# Task description
Your answer is the lines from the one that has "This screenshot has height=690, width=1162." through the last line of the records below, retyped exactly and alone.

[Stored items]
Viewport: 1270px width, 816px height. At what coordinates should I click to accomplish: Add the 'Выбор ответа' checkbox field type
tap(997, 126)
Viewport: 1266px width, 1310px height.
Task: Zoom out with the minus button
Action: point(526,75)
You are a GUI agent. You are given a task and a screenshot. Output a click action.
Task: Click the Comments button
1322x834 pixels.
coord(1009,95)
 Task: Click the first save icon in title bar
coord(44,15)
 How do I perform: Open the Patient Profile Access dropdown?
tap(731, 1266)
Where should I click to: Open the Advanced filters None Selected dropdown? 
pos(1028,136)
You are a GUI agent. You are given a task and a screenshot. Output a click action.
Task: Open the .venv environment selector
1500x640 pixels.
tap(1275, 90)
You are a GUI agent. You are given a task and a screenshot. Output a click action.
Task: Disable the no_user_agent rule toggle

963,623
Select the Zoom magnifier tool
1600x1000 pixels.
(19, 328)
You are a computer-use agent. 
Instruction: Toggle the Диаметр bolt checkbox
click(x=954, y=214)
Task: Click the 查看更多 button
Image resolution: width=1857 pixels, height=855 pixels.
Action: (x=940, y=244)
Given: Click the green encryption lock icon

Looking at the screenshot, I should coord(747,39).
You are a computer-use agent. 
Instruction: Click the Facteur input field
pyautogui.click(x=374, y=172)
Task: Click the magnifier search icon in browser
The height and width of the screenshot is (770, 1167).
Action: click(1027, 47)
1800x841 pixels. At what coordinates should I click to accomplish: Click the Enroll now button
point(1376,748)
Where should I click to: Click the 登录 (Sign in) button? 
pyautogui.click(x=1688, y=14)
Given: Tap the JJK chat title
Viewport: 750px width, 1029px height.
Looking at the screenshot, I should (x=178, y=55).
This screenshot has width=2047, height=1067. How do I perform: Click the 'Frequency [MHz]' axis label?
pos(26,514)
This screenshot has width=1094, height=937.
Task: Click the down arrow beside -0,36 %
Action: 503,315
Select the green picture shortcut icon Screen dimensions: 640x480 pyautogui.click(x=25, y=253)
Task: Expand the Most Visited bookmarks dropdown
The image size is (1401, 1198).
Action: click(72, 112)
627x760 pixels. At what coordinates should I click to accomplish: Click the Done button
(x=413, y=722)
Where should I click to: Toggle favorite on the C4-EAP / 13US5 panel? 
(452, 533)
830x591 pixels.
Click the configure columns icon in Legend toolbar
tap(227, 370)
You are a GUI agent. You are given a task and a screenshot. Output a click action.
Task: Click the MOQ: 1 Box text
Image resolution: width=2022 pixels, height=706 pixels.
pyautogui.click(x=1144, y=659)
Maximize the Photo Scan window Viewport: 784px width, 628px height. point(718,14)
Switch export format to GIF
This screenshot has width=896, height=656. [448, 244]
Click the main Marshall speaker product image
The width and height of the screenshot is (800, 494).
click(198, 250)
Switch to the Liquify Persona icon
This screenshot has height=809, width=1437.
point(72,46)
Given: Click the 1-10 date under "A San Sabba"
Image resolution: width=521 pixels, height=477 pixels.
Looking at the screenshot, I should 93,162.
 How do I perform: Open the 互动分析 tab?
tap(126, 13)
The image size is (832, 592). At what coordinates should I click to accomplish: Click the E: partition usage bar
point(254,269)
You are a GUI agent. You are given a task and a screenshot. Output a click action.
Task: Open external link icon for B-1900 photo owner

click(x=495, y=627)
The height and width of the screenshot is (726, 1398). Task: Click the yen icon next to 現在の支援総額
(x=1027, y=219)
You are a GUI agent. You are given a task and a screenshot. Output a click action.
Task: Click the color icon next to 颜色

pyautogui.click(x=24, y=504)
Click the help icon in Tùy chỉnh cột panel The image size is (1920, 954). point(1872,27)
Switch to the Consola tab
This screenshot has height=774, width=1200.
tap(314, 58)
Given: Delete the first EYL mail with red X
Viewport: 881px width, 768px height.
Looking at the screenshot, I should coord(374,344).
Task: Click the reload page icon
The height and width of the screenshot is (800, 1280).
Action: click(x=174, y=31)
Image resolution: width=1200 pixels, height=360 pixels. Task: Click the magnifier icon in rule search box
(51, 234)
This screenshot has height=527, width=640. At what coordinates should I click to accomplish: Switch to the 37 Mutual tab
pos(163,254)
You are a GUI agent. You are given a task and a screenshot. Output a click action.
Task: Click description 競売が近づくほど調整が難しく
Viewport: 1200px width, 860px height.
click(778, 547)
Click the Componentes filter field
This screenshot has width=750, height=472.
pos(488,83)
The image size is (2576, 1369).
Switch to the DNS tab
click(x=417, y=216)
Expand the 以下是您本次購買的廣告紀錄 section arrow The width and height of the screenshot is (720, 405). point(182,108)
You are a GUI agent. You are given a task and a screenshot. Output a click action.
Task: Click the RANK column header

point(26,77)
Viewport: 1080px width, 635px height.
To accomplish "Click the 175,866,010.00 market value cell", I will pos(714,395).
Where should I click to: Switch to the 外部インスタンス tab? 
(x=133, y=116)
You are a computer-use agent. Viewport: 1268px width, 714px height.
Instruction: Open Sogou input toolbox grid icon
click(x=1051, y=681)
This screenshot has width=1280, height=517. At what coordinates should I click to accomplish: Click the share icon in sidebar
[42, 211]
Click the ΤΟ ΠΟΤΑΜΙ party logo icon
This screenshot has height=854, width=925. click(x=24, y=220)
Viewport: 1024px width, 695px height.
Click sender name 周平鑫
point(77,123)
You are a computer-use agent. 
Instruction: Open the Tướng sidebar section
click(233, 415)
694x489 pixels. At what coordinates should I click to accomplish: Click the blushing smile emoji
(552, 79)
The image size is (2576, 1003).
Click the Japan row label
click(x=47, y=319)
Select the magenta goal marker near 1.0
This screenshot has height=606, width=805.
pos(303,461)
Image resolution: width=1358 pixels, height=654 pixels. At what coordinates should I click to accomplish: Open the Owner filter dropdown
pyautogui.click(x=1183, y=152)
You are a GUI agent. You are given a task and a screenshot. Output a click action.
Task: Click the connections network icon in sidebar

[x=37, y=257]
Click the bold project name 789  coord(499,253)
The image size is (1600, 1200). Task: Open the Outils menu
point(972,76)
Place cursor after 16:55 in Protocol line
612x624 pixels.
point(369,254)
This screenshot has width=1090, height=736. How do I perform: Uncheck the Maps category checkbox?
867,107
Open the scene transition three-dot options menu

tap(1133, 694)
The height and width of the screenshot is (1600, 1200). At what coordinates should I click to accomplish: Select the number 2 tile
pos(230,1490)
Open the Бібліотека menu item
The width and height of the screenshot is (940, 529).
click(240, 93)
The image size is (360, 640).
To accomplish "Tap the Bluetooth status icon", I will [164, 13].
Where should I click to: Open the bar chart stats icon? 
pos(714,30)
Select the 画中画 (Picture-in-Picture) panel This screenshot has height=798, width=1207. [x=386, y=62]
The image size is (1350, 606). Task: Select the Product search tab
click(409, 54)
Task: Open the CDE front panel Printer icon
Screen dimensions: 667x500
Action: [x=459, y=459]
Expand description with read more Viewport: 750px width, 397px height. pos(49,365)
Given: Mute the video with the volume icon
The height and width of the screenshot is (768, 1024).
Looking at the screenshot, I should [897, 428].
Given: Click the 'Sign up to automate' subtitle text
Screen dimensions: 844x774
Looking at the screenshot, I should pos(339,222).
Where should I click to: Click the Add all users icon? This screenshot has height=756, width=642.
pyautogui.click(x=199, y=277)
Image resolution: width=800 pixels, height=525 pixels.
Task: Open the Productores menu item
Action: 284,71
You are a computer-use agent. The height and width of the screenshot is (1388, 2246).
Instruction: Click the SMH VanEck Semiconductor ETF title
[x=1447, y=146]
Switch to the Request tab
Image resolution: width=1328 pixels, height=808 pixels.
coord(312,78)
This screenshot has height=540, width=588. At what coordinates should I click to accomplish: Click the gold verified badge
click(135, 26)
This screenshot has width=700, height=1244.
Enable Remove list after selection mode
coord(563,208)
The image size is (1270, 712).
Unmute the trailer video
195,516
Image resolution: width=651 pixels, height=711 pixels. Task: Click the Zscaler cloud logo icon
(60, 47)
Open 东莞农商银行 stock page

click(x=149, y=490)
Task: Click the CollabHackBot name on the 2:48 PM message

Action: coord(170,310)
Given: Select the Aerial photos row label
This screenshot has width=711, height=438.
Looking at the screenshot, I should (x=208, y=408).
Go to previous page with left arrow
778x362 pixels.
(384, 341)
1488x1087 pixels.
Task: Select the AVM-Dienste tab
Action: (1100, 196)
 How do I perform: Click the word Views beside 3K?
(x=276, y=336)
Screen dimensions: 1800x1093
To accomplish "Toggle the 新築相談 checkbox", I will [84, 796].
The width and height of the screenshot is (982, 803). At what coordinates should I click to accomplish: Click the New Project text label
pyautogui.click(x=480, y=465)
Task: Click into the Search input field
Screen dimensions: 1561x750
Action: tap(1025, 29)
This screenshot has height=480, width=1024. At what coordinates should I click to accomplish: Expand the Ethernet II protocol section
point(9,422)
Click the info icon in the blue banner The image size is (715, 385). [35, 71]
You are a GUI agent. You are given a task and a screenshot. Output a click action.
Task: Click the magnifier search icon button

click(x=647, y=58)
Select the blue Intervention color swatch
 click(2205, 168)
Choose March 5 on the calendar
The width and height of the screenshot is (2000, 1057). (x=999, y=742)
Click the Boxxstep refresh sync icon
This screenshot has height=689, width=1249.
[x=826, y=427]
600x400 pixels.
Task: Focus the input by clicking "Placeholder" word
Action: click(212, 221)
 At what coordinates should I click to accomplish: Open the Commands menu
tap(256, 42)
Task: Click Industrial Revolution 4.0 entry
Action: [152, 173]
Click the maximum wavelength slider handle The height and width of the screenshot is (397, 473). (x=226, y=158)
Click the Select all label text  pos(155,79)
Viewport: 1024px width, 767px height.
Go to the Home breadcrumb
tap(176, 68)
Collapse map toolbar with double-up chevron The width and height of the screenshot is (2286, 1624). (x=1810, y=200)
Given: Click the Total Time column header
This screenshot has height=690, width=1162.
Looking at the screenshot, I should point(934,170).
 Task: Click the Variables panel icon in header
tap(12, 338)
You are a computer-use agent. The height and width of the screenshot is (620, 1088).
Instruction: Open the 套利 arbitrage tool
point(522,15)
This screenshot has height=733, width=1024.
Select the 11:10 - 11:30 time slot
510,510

# Answer box
This screenshot has height=690, width=1162.
Looking at the screenshot, I should point(934,170).
 Task: Click the Variables panel icon in header
tap(12, 338)
You are a computer-use agent. The height and width of the screenshot is (620, 1088).
Instruction: Open the 套利 arbitrage tool
point(522,15)
This screenshot has height=733, width=1024.
Select the 11:10 - 11:30 time slot
510,510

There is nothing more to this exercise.